Russia has been basking in positive media coverage while hosting the soccer championship.

But three months since Russia was blamed for the attempted poisoning of former Russian double agent Sergei Skripal and his daughter in the British town of Salisbury with the same substance, Moscow is again being blamed for this latest incident, sparking a new round of critical headlines in the UK media.

And just as in March, the Russian media appears to be responding with a stream of alternative conspiracy theories.

Police have now launched a murder inquiry following the death of Dawn Sturgess over the weekend after she came into contact with the nerve agent in the town of Amesbury, while Charlie Rowley remains critically ill in hospital.

“Coincidentally or not,” a correspondent on state-run Rossiya-1 said, the poisoning in Amesbury took place “right before” a Nato summit and Donald Trump’s visit to Britain.

Some Russian channels have said the couple simply died of an overdose, as both were known to use illegal drugs.

Drug poisoning “is a more realistic and simple account of what has happened,” said a report on pro-Kremlin NTV. The channel interviewed a local man, with a voice over saying “just about everyone around here takes drugs — we think they simply got a contaminated batch”.

Another theory claims that the poisonings were the work of a rogue British chemical weapons specialists.

On Russia-1’s “60 Minutes” programme, a Russian chemical weapons expert explained that both the poisoning on the Skripals and the couple in Amesbury “could somehow be linked with some sort of narcotics.”

Russian media outlets have put forward several other theories — including that British Prime Minister Theresa May wants to divert attention from a renewed political crisis over the country’s Brexit negotiations and controversy over President Trump’s forthcoming visit to the U.K.

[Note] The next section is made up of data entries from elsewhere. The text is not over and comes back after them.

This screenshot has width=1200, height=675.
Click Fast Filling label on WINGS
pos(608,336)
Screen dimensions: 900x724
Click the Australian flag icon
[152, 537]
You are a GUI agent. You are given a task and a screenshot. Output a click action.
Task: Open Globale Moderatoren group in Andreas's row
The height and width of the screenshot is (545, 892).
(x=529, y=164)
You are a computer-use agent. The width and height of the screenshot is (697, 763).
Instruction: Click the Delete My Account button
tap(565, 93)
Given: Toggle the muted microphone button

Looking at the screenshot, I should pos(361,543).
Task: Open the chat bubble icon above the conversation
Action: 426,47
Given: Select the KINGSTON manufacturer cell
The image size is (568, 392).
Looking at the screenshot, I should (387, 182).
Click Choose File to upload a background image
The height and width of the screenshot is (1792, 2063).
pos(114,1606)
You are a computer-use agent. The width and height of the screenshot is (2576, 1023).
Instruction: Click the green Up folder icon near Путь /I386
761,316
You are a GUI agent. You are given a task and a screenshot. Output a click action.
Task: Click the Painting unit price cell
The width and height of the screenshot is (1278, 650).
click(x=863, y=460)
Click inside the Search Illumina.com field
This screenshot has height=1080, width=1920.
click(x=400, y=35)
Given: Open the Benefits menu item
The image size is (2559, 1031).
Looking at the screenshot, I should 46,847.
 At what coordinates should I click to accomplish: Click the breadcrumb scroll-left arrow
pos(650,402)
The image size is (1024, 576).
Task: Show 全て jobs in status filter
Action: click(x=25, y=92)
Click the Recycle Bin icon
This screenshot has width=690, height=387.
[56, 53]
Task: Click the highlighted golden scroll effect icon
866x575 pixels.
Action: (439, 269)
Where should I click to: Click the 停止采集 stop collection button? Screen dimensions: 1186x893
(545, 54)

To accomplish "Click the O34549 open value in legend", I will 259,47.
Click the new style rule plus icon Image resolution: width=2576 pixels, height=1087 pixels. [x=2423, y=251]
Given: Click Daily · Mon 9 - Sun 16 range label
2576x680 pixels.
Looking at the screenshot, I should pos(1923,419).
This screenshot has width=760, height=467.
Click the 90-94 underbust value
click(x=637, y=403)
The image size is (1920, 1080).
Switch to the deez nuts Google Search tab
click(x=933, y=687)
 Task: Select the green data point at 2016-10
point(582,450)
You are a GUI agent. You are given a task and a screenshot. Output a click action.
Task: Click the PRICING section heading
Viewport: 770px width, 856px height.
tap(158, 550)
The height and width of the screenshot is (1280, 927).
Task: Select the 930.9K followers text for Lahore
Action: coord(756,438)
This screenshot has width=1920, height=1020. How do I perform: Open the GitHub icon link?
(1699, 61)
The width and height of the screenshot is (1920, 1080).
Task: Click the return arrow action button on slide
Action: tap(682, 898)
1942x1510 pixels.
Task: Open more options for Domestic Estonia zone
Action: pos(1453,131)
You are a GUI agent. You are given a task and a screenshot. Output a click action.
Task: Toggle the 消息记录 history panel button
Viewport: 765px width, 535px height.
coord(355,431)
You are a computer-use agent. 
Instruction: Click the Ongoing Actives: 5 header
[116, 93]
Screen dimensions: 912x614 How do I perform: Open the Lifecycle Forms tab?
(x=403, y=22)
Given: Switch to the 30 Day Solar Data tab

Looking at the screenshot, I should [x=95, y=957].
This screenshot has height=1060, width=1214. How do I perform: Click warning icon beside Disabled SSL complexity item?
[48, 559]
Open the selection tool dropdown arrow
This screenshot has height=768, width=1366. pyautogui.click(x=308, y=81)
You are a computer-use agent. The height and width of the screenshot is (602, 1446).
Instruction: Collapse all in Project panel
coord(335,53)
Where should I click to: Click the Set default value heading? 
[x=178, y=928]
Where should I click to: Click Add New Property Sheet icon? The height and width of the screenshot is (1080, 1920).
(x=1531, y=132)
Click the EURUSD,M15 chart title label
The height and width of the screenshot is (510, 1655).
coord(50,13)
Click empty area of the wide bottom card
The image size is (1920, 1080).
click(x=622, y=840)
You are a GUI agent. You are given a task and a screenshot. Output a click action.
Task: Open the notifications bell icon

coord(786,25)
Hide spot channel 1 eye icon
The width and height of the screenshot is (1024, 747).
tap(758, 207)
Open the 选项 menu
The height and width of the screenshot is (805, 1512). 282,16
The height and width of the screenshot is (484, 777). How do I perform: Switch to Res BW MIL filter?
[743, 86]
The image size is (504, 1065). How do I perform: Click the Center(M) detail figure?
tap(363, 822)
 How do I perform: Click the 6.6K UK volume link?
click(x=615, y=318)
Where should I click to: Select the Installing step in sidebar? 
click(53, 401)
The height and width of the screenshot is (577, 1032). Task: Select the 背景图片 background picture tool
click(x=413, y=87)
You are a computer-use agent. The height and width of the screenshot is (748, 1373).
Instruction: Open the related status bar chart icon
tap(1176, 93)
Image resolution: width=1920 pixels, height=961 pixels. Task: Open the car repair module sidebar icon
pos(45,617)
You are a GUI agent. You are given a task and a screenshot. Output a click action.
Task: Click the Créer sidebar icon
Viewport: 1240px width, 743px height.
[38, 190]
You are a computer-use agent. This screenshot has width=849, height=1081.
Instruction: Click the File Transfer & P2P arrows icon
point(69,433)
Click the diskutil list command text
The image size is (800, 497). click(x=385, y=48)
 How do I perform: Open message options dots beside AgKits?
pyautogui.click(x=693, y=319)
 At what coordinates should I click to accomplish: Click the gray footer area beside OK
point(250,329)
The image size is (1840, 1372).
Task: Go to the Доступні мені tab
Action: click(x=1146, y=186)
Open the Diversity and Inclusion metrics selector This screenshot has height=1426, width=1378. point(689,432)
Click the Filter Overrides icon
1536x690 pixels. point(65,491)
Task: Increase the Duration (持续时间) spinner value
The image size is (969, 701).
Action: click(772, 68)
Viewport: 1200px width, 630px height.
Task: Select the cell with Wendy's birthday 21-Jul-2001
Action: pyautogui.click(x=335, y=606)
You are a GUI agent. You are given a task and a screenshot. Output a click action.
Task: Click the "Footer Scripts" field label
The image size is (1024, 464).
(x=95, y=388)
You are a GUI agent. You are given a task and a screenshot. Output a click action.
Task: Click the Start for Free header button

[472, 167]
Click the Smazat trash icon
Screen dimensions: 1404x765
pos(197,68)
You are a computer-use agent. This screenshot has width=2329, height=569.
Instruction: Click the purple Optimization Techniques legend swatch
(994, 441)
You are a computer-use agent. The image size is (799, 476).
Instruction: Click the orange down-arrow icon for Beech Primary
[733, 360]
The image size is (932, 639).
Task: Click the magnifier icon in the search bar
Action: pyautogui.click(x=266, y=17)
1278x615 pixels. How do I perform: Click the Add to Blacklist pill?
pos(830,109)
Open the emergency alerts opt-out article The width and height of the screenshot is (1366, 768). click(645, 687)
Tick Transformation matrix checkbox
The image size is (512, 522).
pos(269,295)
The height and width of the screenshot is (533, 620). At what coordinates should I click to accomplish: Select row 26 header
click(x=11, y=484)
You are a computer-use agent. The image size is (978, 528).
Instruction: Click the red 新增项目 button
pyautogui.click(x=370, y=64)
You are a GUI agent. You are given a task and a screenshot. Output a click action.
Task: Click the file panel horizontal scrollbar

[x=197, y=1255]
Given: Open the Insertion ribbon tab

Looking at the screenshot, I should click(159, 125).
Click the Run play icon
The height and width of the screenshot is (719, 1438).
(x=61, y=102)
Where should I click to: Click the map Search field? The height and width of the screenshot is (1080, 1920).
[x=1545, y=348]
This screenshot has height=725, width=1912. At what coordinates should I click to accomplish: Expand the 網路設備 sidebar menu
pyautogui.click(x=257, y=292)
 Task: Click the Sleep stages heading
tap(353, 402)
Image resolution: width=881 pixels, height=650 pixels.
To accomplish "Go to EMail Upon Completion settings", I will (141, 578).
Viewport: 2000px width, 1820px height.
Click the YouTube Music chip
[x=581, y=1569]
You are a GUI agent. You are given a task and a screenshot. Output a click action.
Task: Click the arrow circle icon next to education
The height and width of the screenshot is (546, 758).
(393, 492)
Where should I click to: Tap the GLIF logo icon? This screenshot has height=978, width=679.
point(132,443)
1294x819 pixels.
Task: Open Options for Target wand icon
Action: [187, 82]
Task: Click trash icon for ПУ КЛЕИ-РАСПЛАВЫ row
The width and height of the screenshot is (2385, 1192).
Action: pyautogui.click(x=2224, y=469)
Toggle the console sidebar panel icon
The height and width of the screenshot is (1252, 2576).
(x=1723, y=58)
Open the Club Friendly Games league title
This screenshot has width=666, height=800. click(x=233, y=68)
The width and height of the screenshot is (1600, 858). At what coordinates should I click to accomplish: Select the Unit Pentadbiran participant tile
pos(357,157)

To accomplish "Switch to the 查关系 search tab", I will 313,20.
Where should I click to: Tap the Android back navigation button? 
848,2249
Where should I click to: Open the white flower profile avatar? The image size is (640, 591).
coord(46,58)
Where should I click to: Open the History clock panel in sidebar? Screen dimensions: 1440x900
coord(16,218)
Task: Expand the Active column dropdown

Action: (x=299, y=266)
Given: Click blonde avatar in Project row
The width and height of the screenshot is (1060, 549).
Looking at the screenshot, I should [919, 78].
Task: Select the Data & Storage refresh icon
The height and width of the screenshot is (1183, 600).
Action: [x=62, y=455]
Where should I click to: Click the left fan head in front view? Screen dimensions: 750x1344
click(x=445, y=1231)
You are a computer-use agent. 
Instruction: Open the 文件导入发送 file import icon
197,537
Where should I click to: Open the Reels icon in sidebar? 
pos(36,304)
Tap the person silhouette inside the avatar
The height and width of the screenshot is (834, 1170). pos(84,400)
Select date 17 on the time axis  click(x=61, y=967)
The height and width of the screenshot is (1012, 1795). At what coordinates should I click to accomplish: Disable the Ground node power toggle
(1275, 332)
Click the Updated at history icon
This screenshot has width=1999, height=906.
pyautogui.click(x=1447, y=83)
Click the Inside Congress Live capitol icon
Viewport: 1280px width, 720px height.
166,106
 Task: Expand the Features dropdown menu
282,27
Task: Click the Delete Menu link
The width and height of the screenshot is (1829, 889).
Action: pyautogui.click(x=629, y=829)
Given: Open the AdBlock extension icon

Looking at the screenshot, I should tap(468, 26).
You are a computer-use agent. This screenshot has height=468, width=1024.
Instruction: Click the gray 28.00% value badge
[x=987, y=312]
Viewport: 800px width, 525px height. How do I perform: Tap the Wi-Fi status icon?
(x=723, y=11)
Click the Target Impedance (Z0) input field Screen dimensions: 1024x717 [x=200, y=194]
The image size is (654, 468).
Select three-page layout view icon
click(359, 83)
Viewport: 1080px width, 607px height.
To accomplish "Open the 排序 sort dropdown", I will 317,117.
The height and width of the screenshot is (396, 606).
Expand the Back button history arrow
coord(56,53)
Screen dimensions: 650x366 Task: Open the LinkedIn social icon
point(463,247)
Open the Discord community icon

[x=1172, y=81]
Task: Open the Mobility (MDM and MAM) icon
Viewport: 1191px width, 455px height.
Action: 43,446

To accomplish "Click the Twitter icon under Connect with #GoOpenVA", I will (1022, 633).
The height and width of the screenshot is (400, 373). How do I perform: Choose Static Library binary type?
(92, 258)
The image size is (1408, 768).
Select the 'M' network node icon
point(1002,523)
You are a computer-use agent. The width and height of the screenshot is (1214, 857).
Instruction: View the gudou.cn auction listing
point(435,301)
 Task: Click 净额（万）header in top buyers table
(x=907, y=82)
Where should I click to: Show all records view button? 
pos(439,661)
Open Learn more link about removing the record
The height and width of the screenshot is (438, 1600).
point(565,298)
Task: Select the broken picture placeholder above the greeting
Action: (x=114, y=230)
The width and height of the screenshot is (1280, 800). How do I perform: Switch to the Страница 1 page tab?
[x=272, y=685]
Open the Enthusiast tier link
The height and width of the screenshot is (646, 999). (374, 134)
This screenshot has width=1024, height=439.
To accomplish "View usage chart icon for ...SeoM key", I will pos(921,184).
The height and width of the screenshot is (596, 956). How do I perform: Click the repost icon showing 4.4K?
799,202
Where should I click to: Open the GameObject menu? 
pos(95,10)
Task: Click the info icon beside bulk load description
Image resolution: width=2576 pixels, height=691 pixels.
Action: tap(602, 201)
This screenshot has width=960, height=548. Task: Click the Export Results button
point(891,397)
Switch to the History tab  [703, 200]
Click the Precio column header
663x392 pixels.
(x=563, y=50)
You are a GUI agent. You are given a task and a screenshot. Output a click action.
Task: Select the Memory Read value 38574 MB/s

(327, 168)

Some reports also suggested that Britain has concocted the case as a way of undermining next week’s summit between Trump and Putin.

But meanwhile, back in Russia, several companies are doing a good trade selling “Novichok” merchandise, since the Skripal case hit the headlines in March.

One Moscow-based company is selling “Novichok”-embossed T-shirts, according to one reporter, while you can now also buy Novichok-branded coffee, beer, vodka, vegetable oil. And in the city of Volgograd, you can reportedly even find a Novichok cocktail.